Guntars Ermansons, student in the Department of Social Science, Health and Medicine, introduces a report on a workshop held earlier this summer. See the full report of the workshop. (309 words)
On 19 June 2014, a workshop on “The Challenges of Mental Health for Social Science and Policy” was held at King’s College London, Waterloo Campus. Supported by the King’s Interdisciplinary Social Science Doctoral Training Centre’s Science & Society initiative and organized by the Department of Social Science, Health and Medicine, in collaboration with the Institute of Psychiatry and Social Care Workforce Research Unit, the workshop hosted a number of distinguished speakers and experts on mental health and involved postgraduate and early career researchers.
After a welcome and introduction by Prof. John Abraham, the workshop consisted of three sections, psychiatry, social policy and social science. Opening the psychiatry session, Prof. Derek Bolton gave a talk “Are mental disorders brain disorders? Tensions in current theory and method.” and Dr. Mary DeSilva from London School of Hygiene and Tropical Medicine presented “An Evidence Based Response to Critiques of Global Mental Health”. In the social policy session Dr. Martin Stevens presented on “Ethical questions and processes – what helps to get a study approved.” and Prof. Jill Manthorpe gave a talk entitled “Coming of Age? The curious case of adult and older mental health research.” In the closing session of social science, Prof. Nikolas Rose gave a talk on “What is Diagnosis For?” and Dr. Dominique Behague on “Researching the political and material life of diagnostic unravelling in Southern Brazilian psychiatry.”

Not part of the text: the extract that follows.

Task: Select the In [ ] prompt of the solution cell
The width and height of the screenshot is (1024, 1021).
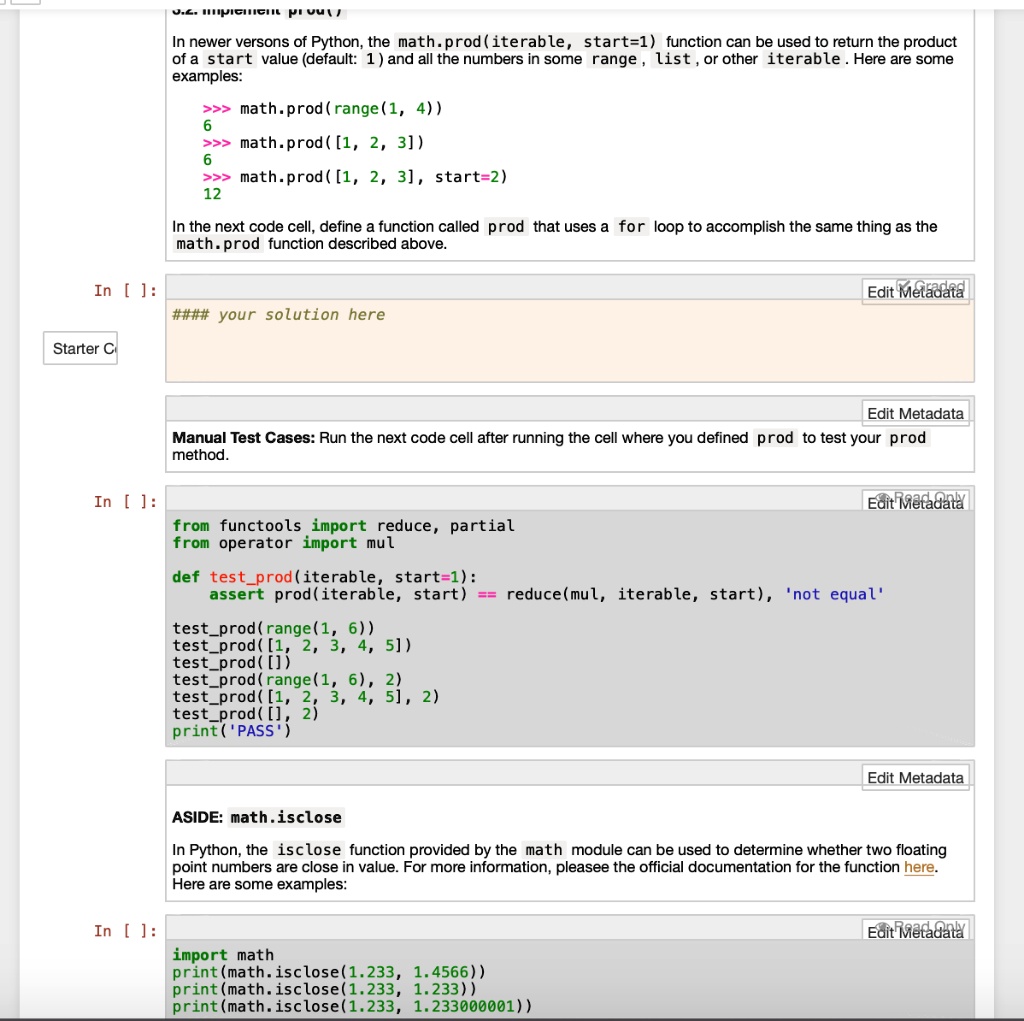Action: pos(125,290)
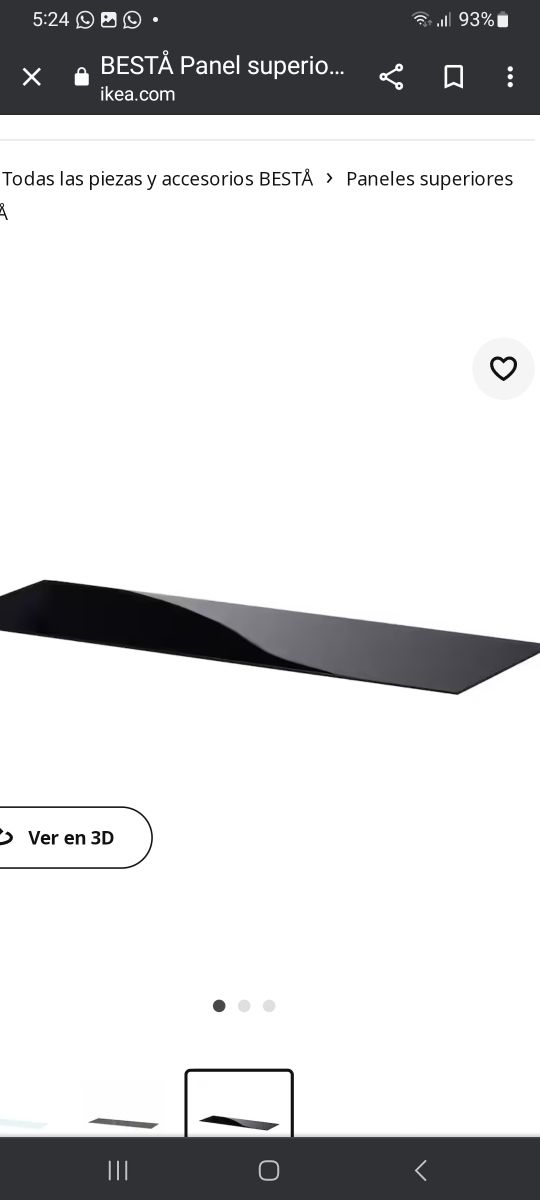Open Android recent apps button

click(118, 1170)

The key theme of the workshop—the challenges of mental health—allowed for the accommodation of a wide spectrum of perspectives including psychiatry, psychology, global mental health, anthropology, gerontology and policy research. Participants had a chance to reflect on the contemporary significance, meaning and problematics of mental health as a field of research and clinical practice, while also evaluating the role that social science and policy is and can be playing in the advancement of knowledge and improvement of practice in mental health.